I would be hard-pressed to find two more important words that have guided me throughout my career than the term due diligence
. There certainly have been many times in my role as a lubrication specialist, in fact almost daily, where I made decisions that could lead to significantly negative consequences if I made a mistake. The somewhat perceived simple task of selecting the right grease or oil for a specific application could lead to the failure of that single component or shutdown of an entire operation.
OH&S Canada and the Cambridge dictionary defines due diligence as:
• OH&S Canada:
Due diligence is the level of judgement, care, prudence, determination and activity that a person would reasonably be expected to do under particular circumstances.
• Cambridge dictionary:
An action that is considered reasonable for people to be expected to take in order to keep themselves or others and their property safe.
Very simply, before making a decision we need to first determine all the facts and assess all the possibilities and consequences before selecting the best option.
One day many years ago, I was called by one of our area plant engineers with a query about the lubricant—in this case a grease—that we were using in one of our conveyer systems.

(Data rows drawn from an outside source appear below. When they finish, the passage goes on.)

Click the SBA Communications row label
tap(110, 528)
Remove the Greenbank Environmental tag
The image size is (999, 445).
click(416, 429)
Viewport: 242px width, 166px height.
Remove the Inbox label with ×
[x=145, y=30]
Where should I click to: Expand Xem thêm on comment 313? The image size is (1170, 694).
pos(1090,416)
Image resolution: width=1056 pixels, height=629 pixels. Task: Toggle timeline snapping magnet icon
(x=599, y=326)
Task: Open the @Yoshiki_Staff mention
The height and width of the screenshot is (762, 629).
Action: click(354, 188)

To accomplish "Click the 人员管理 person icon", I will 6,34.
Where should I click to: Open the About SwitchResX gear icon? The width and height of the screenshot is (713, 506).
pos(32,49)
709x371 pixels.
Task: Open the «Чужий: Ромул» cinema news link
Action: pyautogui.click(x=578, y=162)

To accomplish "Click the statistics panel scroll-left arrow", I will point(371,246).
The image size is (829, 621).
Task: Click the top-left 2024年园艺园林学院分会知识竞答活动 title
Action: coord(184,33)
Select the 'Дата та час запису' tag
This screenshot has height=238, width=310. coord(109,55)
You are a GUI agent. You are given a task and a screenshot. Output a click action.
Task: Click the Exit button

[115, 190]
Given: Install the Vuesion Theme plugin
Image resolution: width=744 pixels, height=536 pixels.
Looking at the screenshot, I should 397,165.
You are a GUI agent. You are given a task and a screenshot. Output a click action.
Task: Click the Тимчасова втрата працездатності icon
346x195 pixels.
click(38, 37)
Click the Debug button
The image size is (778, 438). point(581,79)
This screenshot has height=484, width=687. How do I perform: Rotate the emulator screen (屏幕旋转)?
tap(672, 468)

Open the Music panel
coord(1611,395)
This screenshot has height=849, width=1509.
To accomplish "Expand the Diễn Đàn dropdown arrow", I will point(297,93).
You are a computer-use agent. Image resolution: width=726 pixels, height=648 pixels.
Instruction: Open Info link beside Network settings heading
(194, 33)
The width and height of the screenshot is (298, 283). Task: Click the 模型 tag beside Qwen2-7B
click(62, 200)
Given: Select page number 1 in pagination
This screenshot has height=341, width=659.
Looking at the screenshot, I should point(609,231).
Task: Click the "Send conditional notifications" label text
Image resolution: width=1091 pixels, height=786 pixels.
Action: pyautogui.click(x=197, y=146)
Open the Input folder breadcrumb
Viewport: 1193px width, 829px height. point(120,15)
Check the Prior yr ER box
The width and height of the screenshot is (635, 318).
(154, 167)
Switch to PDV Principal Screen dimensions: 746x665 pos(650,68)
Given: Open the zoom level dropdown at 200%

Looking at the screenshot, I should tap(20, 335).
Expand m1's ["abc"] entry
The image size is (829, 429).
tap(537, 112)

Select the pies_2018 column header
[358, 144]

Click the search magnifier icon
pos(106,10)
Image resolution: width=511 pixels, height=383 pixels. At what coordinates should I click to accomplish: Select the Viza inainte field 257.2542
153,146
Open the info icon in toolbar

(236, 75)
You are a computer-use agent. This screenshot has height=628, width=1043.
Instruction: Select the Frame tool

The engineer noticed the OEM indicated the grease must not contain EP additives. The component was an item called a backstop—its primary purpose was to prevent an inclined conveyor from accidentally running backward with a heavy load of material on the conveyor belt (rock or sand, etc.) when it was shut down. Sometimes gravity is not our friend.
As you can well imagine, this could be a serious safety concern if the conveyor ran backward and dumped its contents onto an unsuspecting employee. Because of this many local governments’ safety codes or standards, including the Province of Alberta where I was working at the time, have a strict law indicating that an inclined conveyor must have a “functioning” backstop device.
So why did the OEM indicate no EP additives? The backstop is a clutch-type mechanism that relies on friction to engage and prevent the conveyor from running backward. Since the primary function of EP additives is to reduce friction between matting surfaces, generally most backstop OEMs recommend using a lubricant without these additives. So, based on the information from the plant engineer, it would now appear that we had been using an incorrect grease and, more important, left the inclined conveyor in an unsafe situation if the backstop became engaged but didn’t hold. So now what?
The first priority was to flag off the area around or near the bottom of the inclined conveyor. Although the overall risk was deemed as fairly low, the actual consequences could literally be deadly; therefore, the entire situation required appropriate due diligence.
The second problem, of course, was how to change the grease to a suitable non-EP type and be confident that the integrity of the backstop is still not compromised. The EP additive in the original grease was a common S-P (sulfur-phosphorus) type, which by function reacts with the metal surface at high-friction temperatures to produce a tenacious sacrificial low-friction layer. So the concern was even if we flushed out the bearings and removed all remnants of the EP grease, how would we know if the backstop would still properly engage and that any lingering EP film would be eliminated?
Unfortunately, this event occurred about 25 years ago, and I don’t have all the specific data, but basically I solicited the help of our product supplier’s R&D to see if we could come up with a test protocol. After a fairly extensive testing regime utilizing a fourball EP apparatus and scanning electron microscope, we were able to satisfy ourselves that, under the normal operating conditions of the backstop, any residual EP film would be quickly eliminated and have no effect on the operation of the backstop. Eventually all of the backstops were thoroughly flushed of the old grease and replenished with the proper non-EP product. Finally, the warning flags were removed from the area around the conveyor. Due diligence is all about reducing risk with actions that you could defend and justify.
One final word on due diligence—my experience, as reiterated in this article, cannot be used as a basis for making a similar decision on a similar event today. Why? Very simply, that would not be an act of due diligence on your part.